“There’s virtually no limit to the levels of reflexivity on display in You Ain’t Seen Nothin’ Yet, but what does all this meta-cinematic (and meta-theatrical) play add up to?” asks Andrew Schenker at Slant. “One way of looking at French master Alain Resnais’s latest would suggest that it amounts to very little other than a skillfully executed study in cleverness, filled with the sort of superficial bursts of imagination that dominated the director’s previous effort, Wild Grass, itself little more than an exercise in whimsical pastiche. Another, more generous way of approaching the film, though, would be to consider it as an answer to the long-posed question about the proper relationship between a theatrical source (in this case Jean Anouilh’s Eurydice, with material thrown in from another of the playwright’s works) and its cinematic adaptation. From this angle, the reference point in the Resnais canon is 1986’s Mélo, which similarly foregrounded and made a virtue of its theatrical source while doubling and tripling the layers of irony, though nowhere near the extreme degree that the director pursues in his latest.”
As the New Yorker‘s Richard Brody explains, Resnais’s “exquisite setup involves a baker’s dozen of France’s greatest actors including Michel Piccoli, Sabine Azéma (Resnais’s wife), Pierre Arditi, and Mathieu Amalric as themselves, gathering at a rural mansion for the funeral of a friend, the (fictitious) playwright Antoine d’Anthac (Denis Podalydès), who addresses them posthumously by way of a video that presents a youthful theatre company’s rehearsal of his play Eurydice. It had, years earlier, been a vehicle for the assembled mourners, and, as the recording of it (made by the director Bruno Podalydès) unfolds, they can’t keep from accompanying it with their own impromptu performance of the play. The expanses of the house fuse with the inner expanses of the mind to become the living stage of memory: long-ago love affairs, wrenching separations, tawdry betrayals, wild jealousy, and violent death surge forth from the past and, in the process, revive the veteran actors’ youth.”
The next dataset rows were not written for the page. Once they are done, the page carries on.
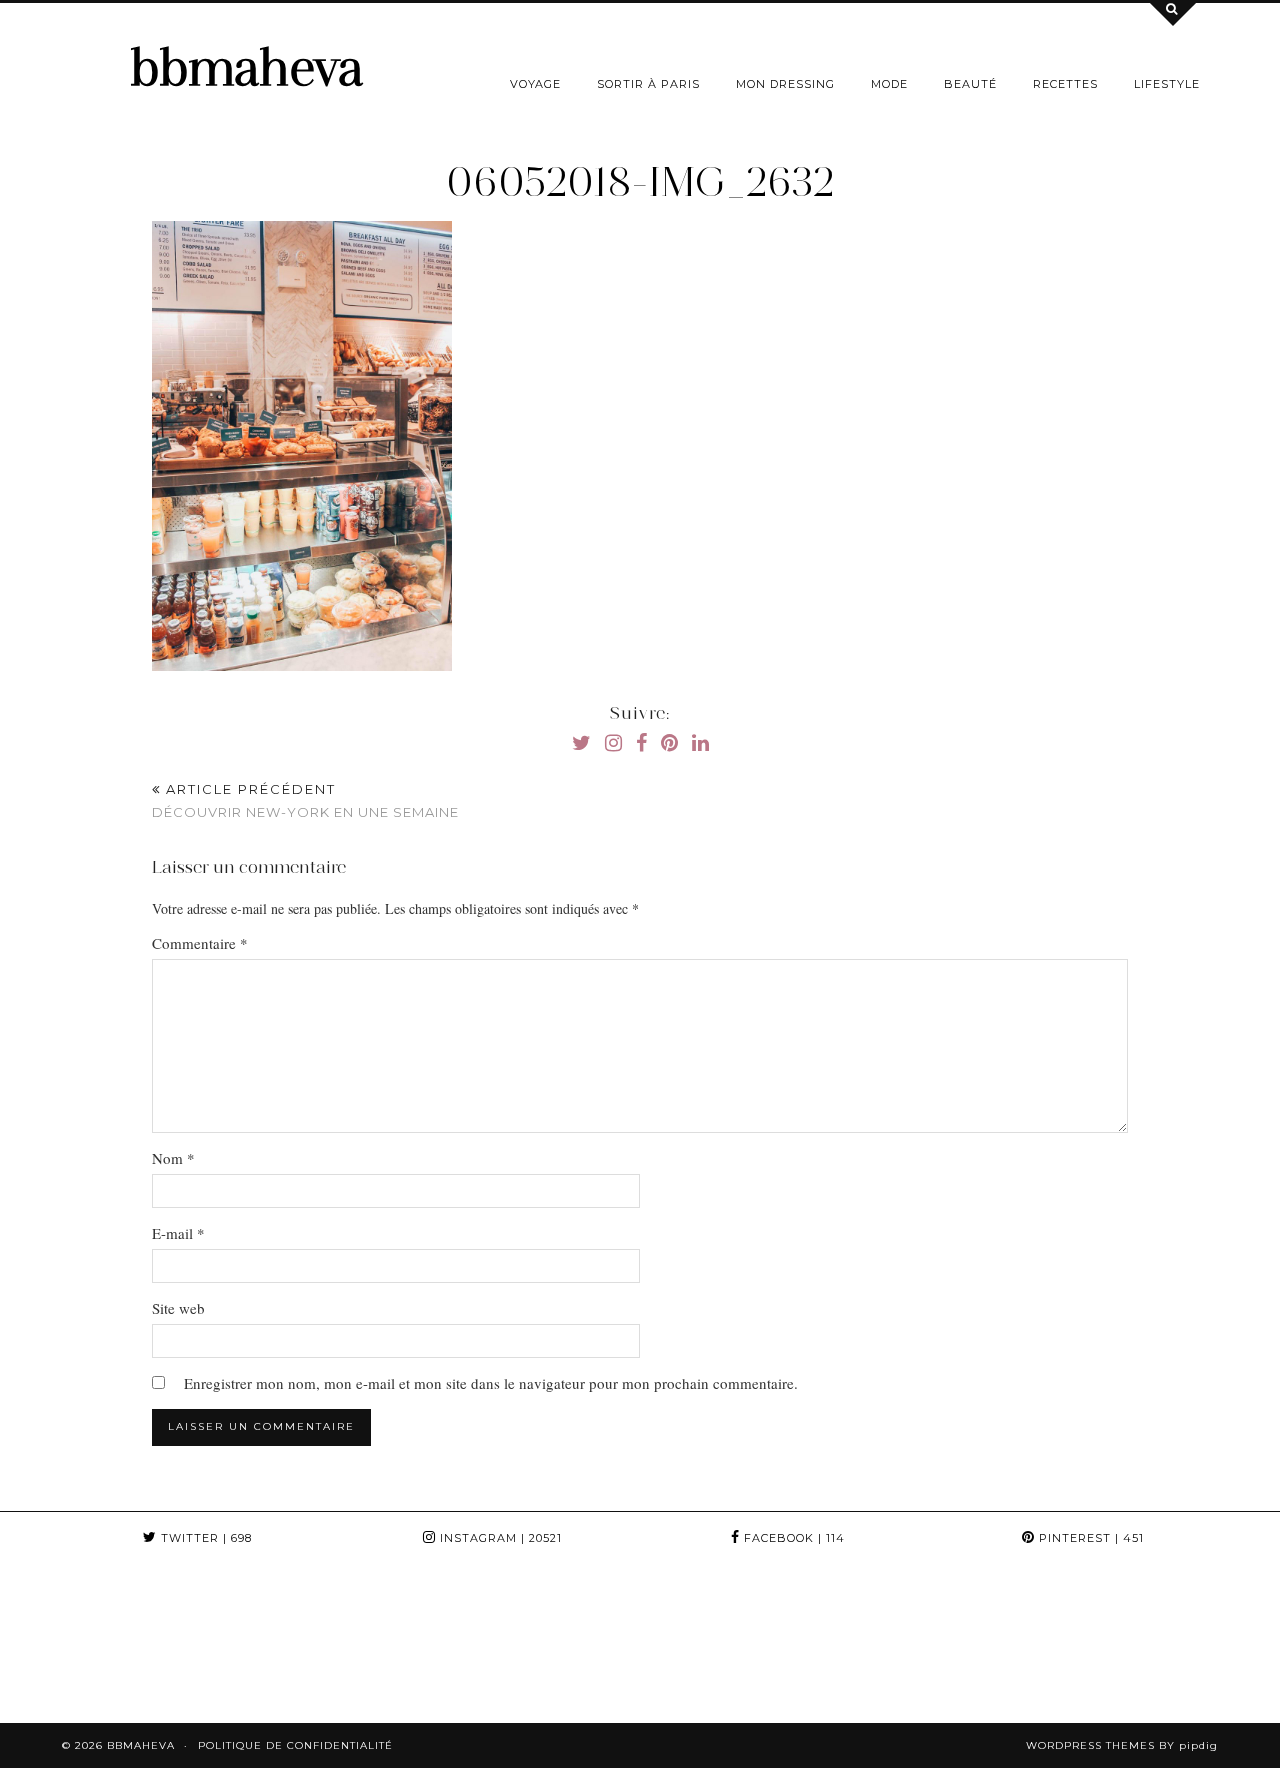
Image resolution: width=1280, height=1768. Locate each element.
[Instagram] (80, 1643)
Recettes (1065, 84)
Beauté (970, 84)
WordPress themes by (1122, 1745)
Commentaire (200, 943)
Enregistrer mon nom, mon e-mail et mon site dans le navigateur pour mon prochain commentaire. (491, 1383)
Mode (889, 84)
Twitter (204, 1538)
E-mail (178, 1233)
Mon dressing (785, 84)
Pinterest (1089, 1538)
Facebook (792, 1538)
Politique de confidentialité (295, 1745)
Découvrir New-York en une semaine (305, 800)
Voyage (535, 84)
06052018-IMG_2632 (640, 182)
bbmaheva (246, 67)
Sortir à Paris (648, 84)
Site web (178, 1308)
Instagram (499, 1538)
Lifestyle (1167, 84)
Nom (173, 1158)
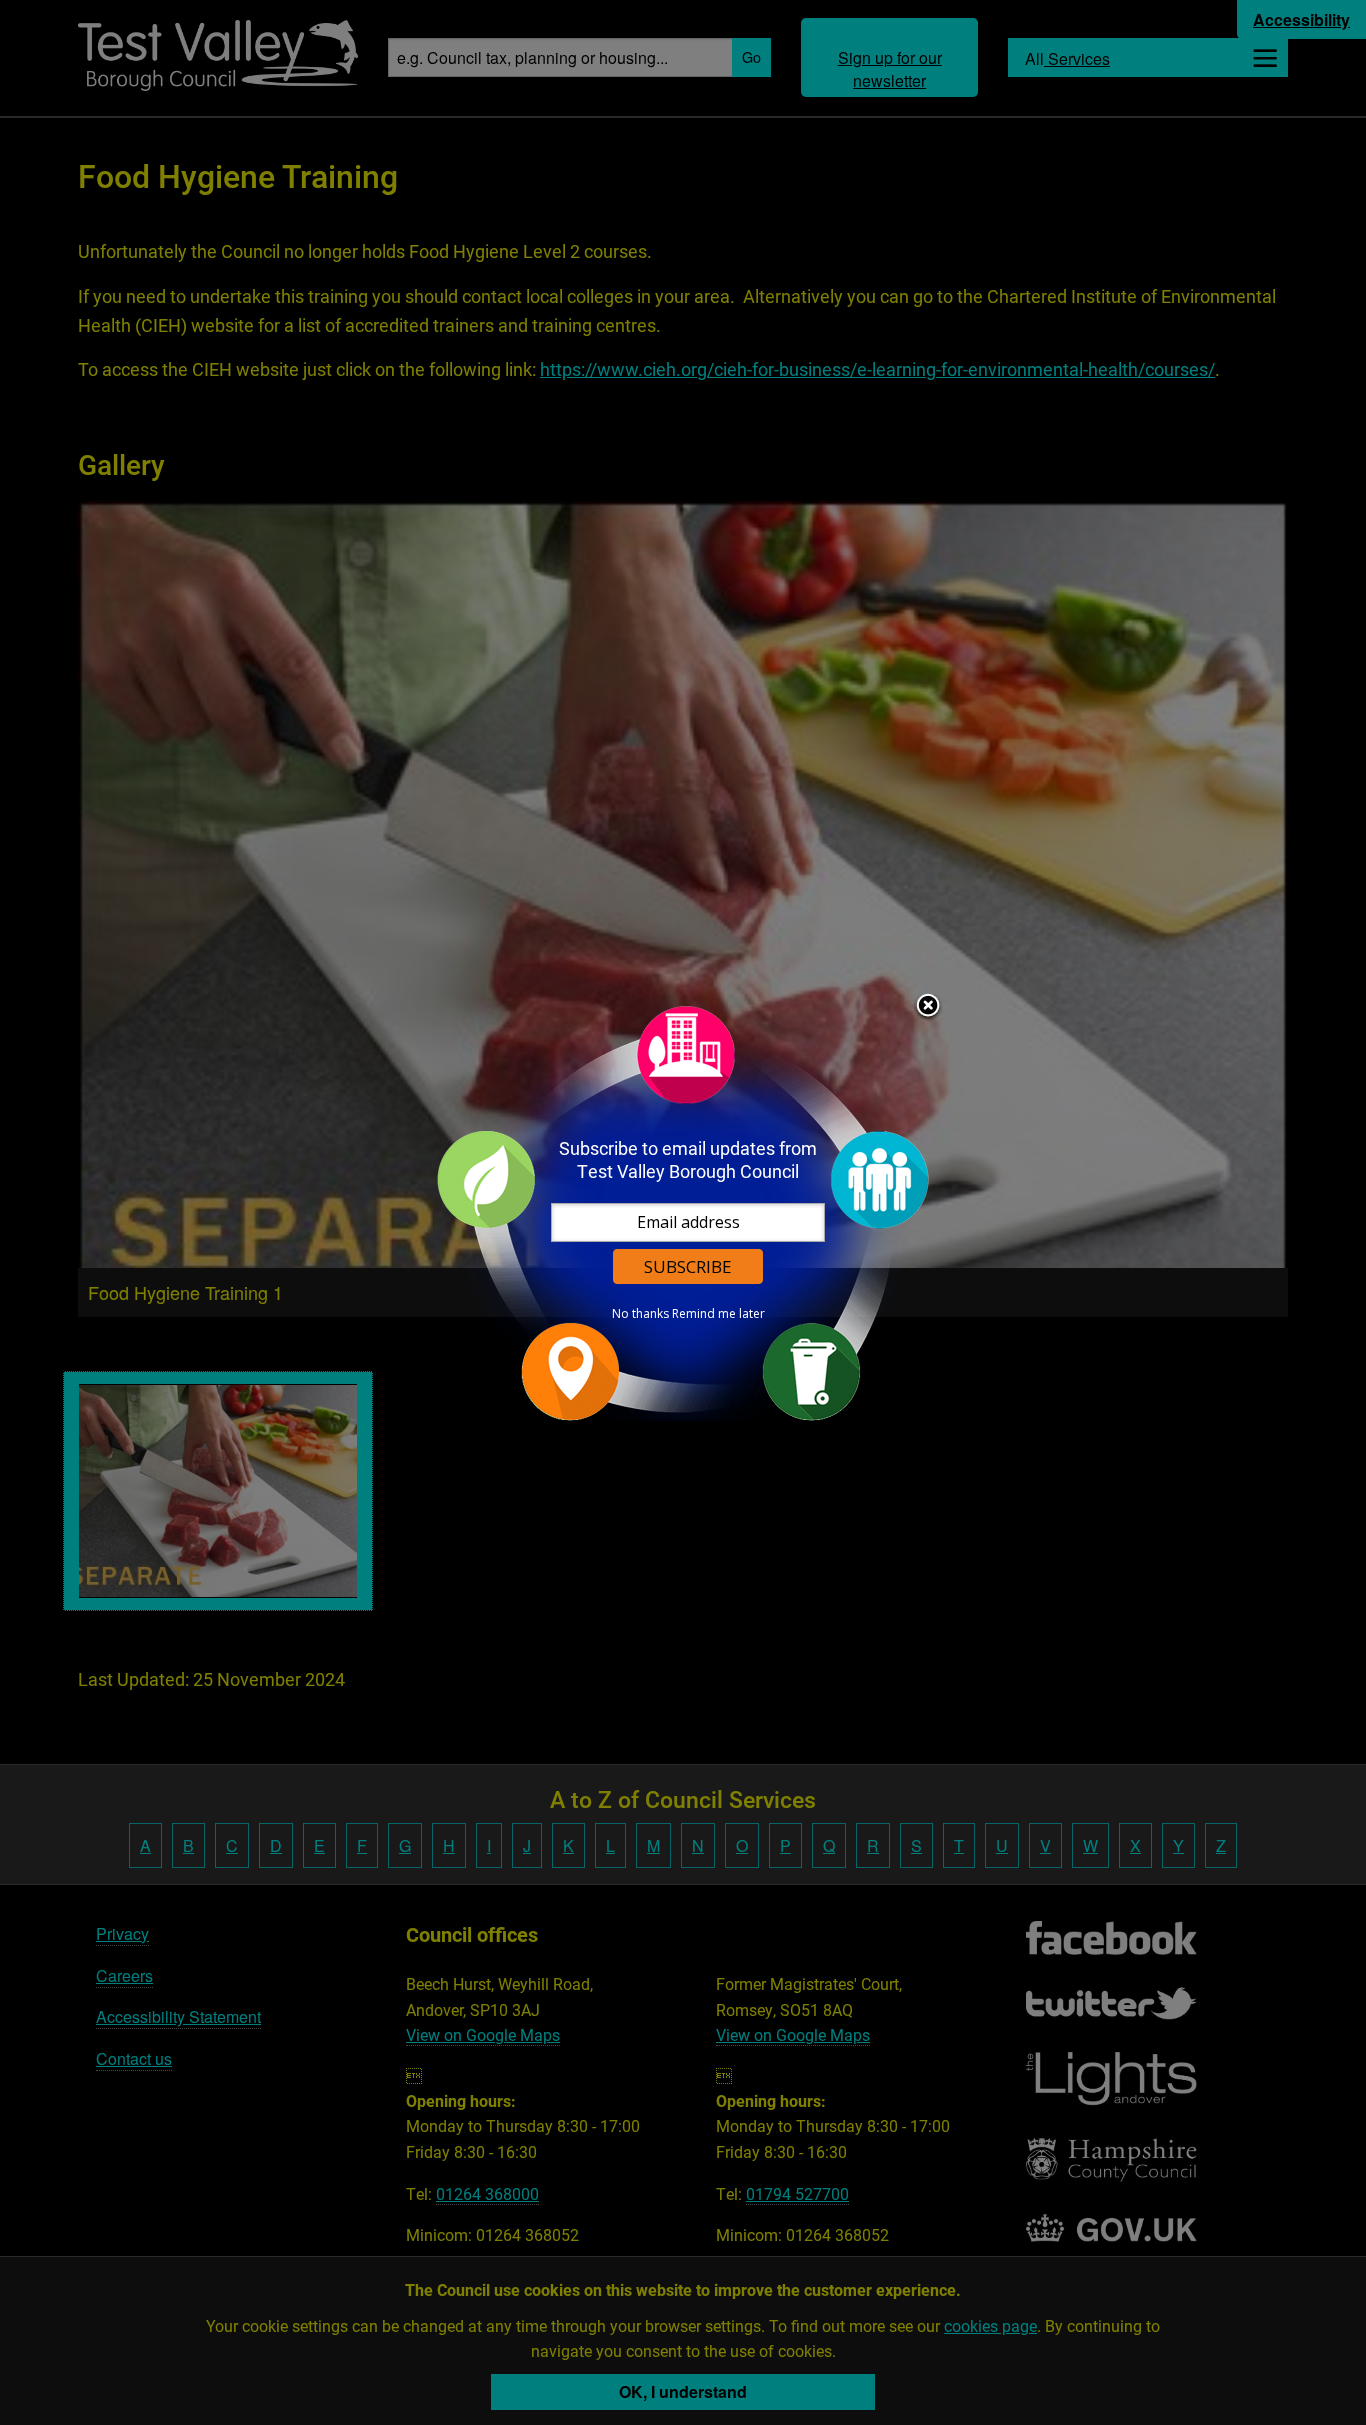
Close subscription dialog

“All this sounds rather remarkably impenetrably knotty and maybe impossibly French,” concedes Glenn Kenny, “and there’s a sense in which cultural specificity seems kind of crucial to ‘getting’ what’s going on here…. However. Once the conceit is successfully realized and the Eurydice action moves forward while toggling in different modes, the movie’s exploration of the art of acting and the fungible nature of what we call ‘tragedy’ takes on a remarkable immediacy that’s rendered more than slightly phantasmagorical by the 90-year-old Resnais’s delight in the play of digital space. Most, if not all, of the setting inhabited by the actors transporting themselves (and the audience) in D’Anthac’s lair are digital simulations, from great halls that look like video-game foyers to ratty pension bedrooms wherein various iterations of Orpheus and Eurydice enact their passion and domestic disputes…. The formal innovations and sense of play aren’t distractions from the emotion, rather, Resnais suggests, it is only through the rigorous exercise of the imagination that art is able to communicate anything even suggesting the Real.”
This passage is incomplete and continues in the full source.